▸ **WHAT TO WORK ON**:
Exactly the lines below, starting with the one containing "Given: Open the Web Notes pen tool" and going on through the one containing "Task: Focus the Email input field", must be reproduced, both ends included, and no pictures with them.

Stored data:
>>>>

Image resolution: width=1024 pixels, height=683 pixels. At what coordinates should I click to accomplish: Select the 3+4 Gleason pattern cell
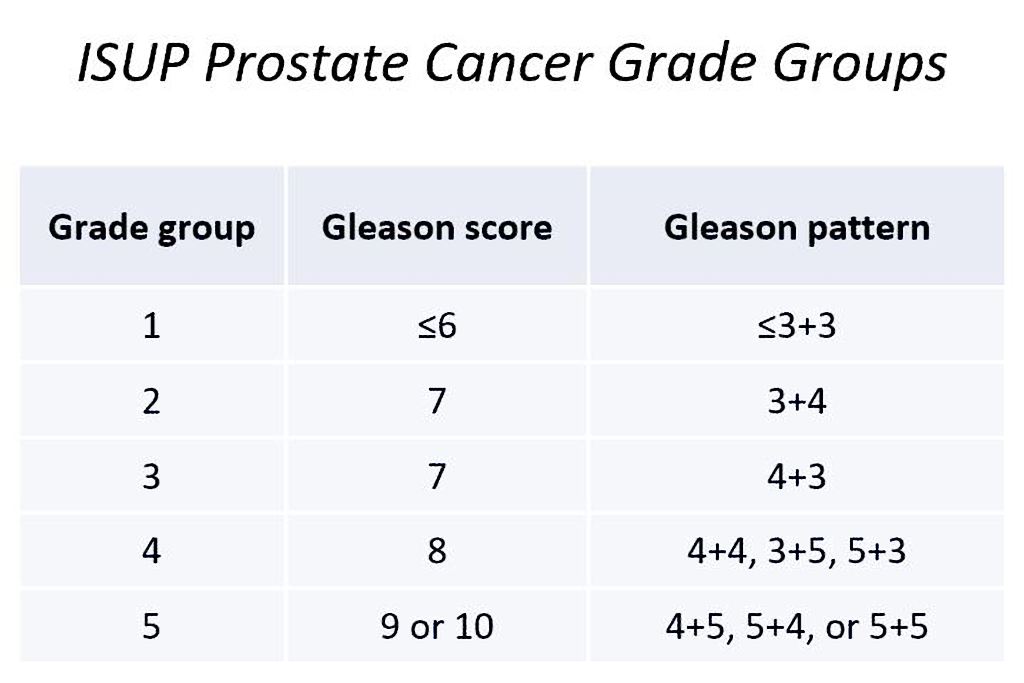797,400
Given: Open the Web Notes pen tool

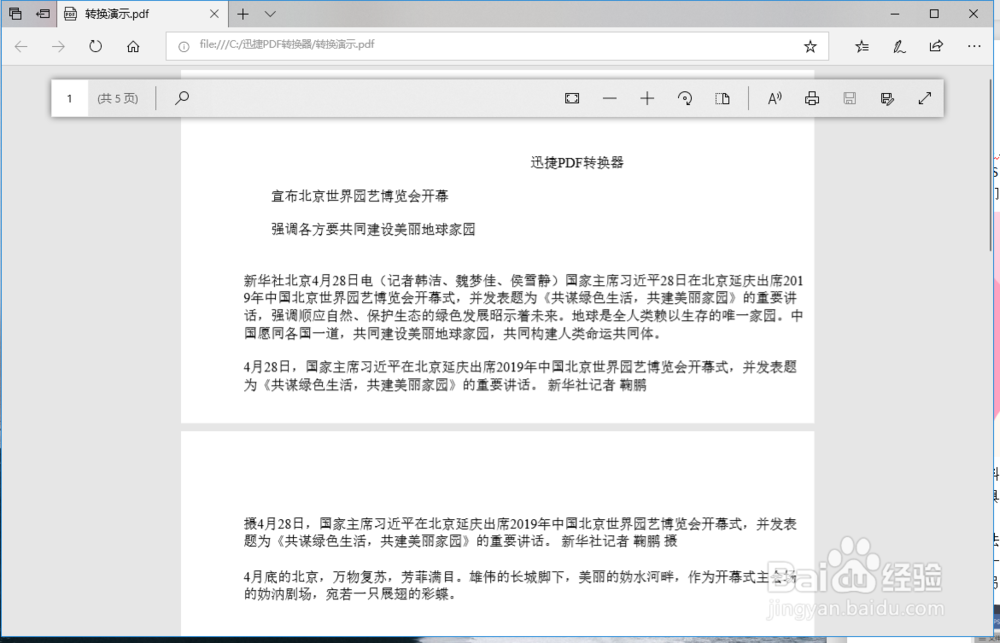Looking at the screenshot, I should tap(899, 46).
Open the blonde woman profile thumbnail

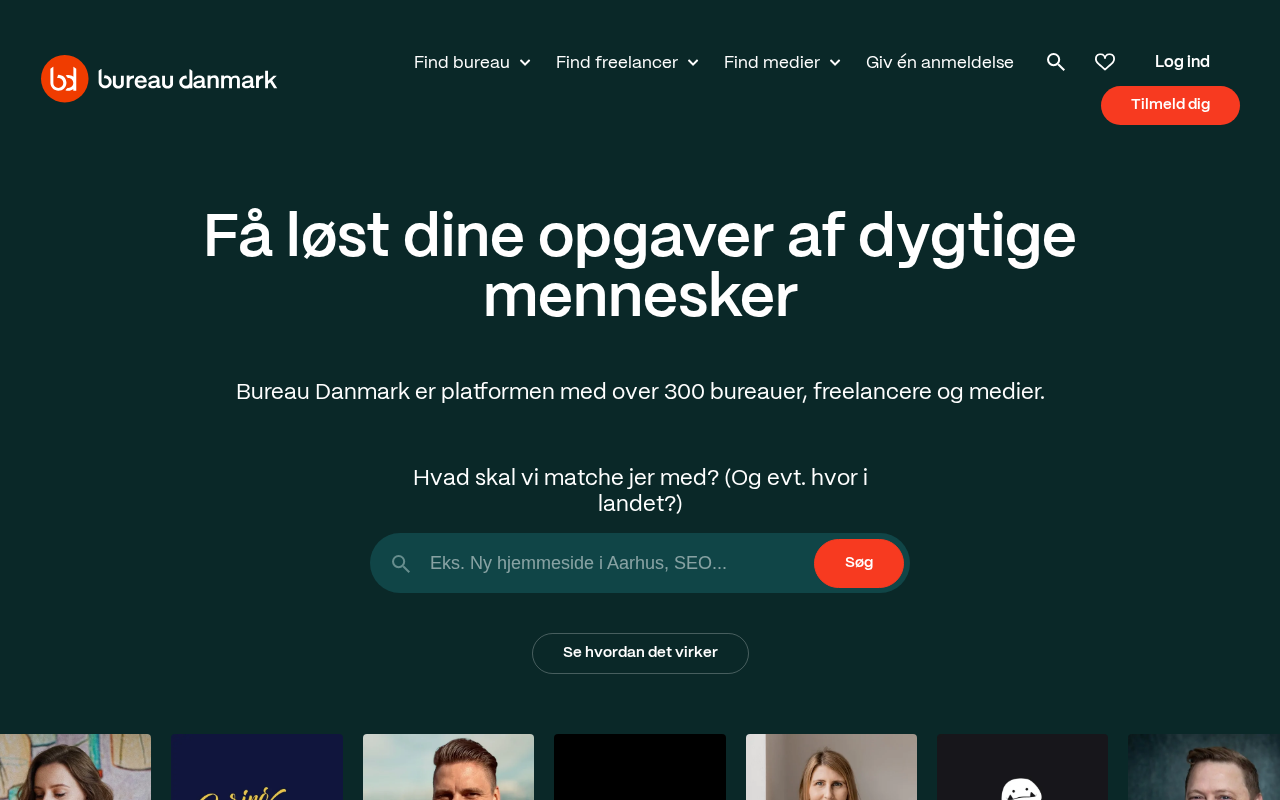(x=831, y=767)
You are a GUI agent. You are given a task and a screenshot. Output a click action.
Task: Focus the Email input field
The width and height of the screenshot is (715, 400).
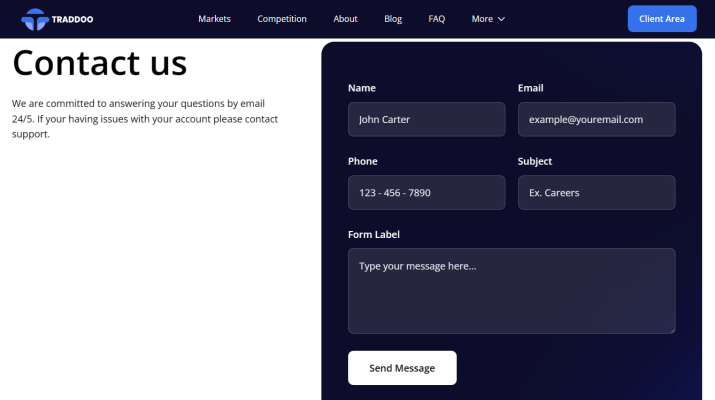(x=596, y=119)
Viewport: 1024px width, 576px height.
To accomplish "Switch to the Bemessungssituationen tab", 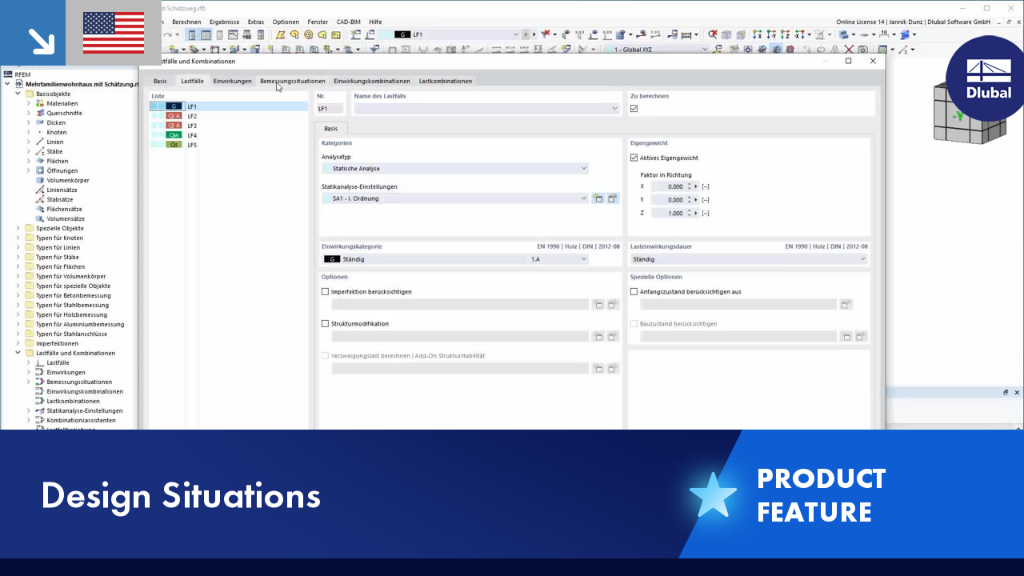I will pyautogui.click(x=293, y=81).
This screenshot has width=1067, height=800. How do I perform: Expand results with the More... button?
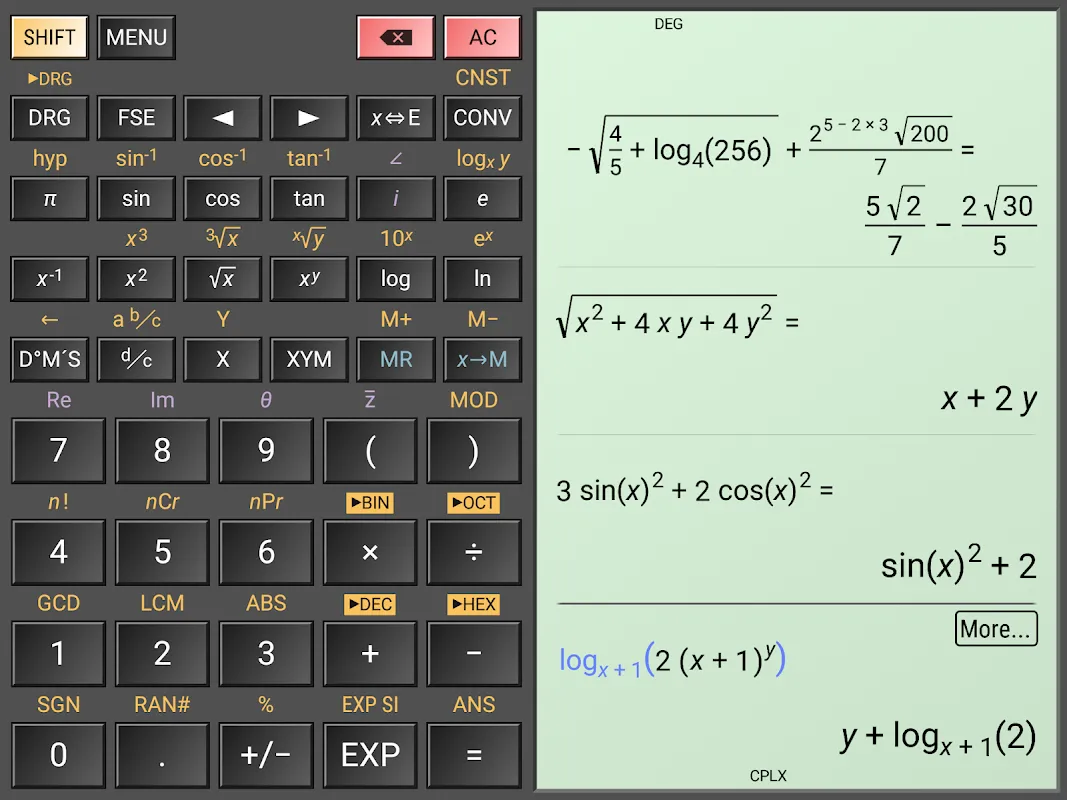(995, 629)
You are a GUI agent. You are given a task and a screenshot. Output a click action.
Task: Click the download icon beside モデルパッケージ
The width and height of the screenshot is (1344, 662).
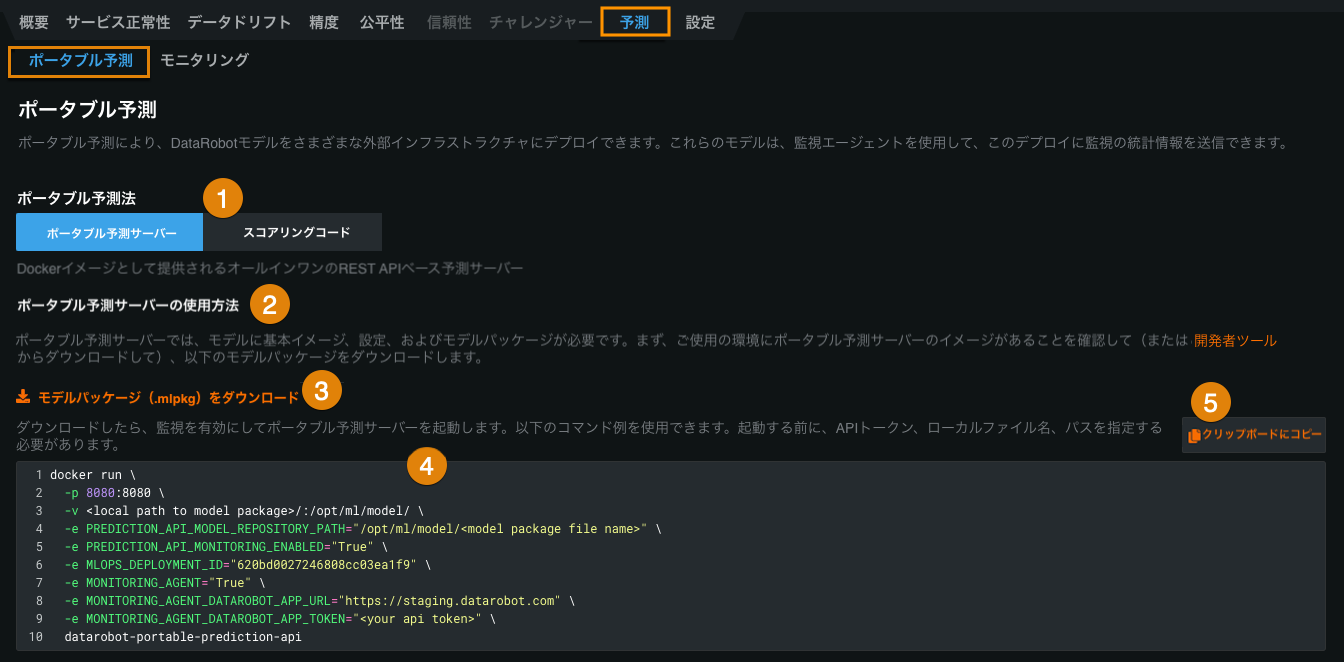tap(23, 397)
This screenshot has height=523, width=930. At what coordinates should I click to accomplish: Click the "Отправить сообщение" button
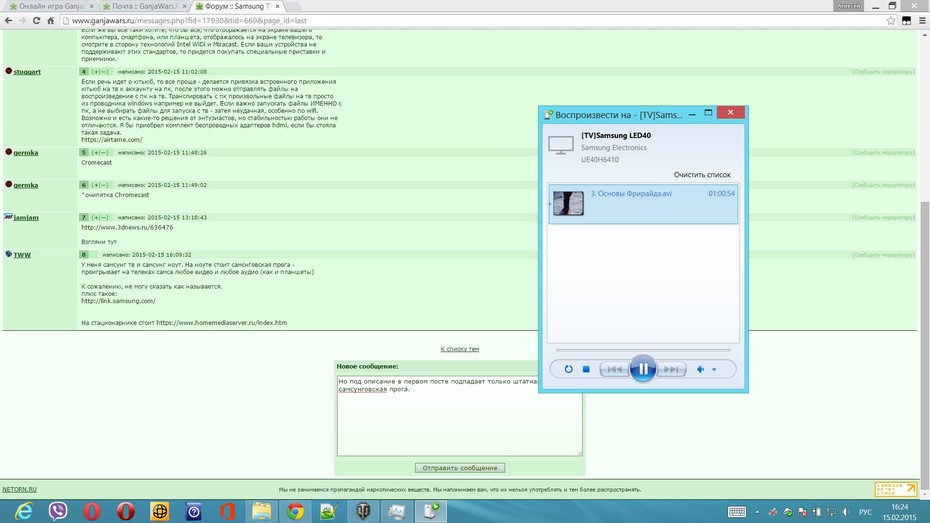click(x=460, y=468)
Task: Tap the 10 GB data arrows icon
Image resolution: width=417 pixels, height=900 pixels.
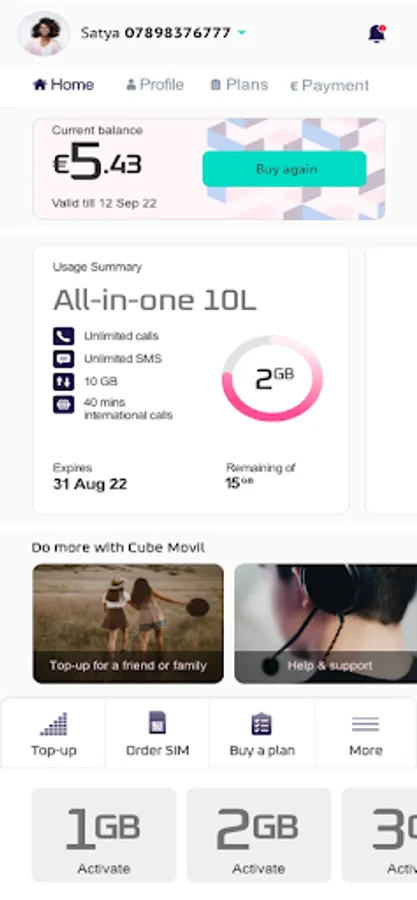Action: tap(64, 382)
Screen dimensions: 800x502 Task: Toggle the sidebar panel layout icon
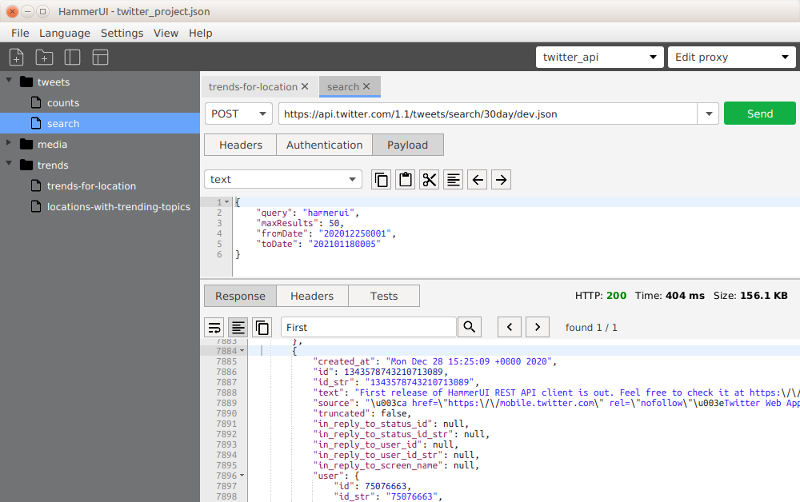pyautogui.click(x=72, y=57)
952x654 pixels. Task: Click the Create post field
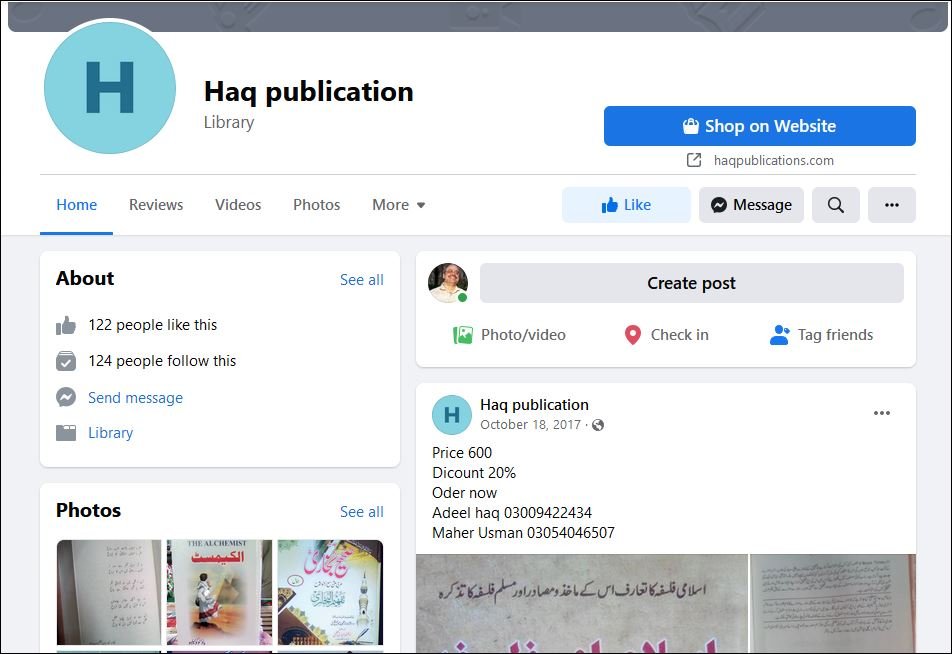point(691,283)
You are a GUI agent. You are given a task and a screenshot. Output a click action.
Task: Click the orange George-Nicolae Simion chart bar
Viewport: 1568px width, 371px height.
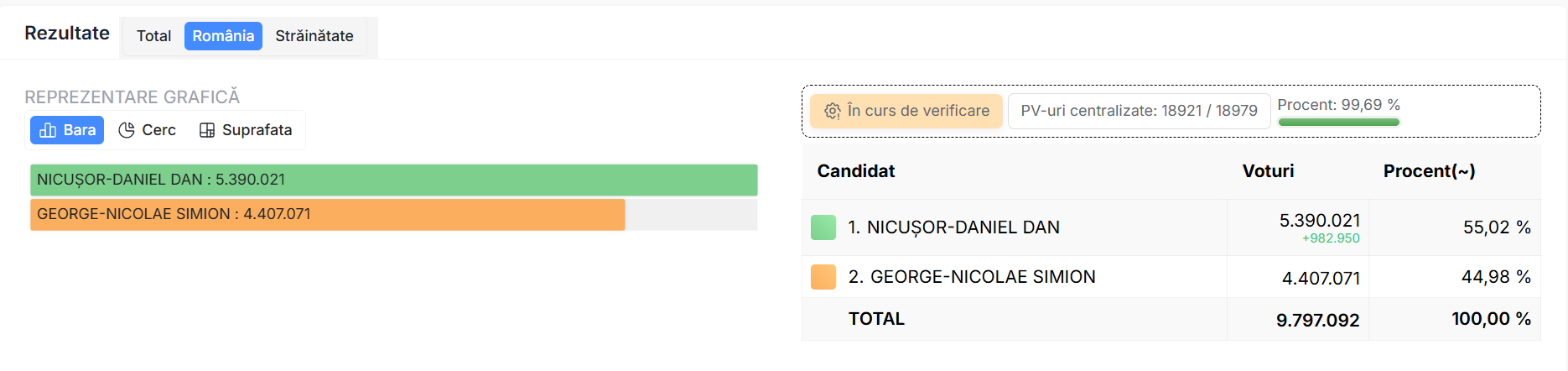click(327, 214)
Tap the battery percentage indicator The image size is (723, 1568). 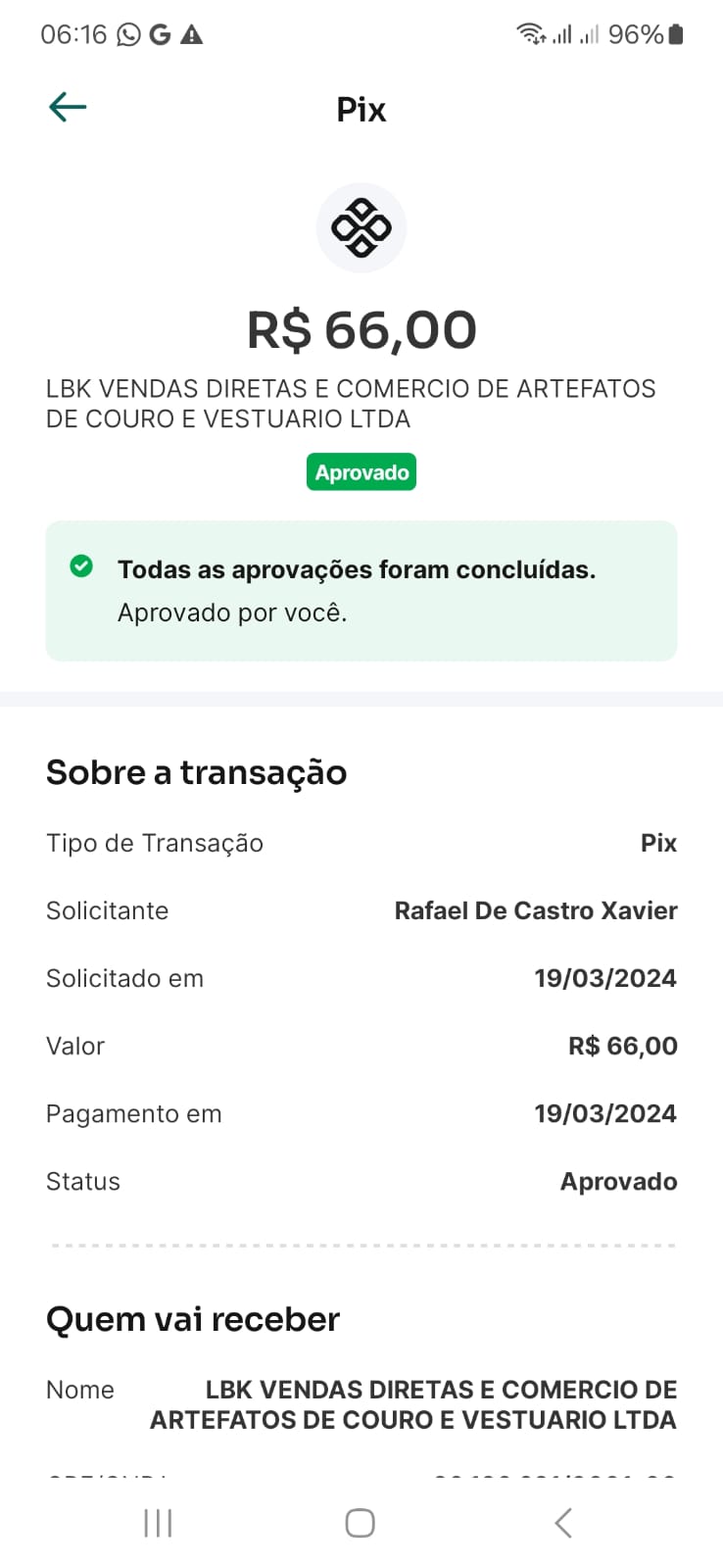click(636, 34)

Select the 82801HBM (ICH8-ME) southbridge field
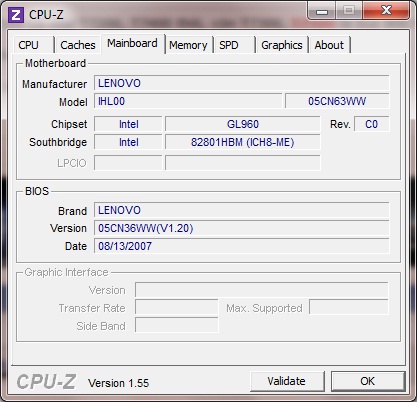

<<<<

▸ **SOLUTION TO THE EXERCISE**:
Given: Open the Web Notes pen tool

Looking at the screenshot, I should tap(899, 46).
Open the blonde woman profile thumbnail

(x=831, y=767)
You are a GUI agent. You are given a task and a screenshot. Output a click action.
Task: Focus the Email input field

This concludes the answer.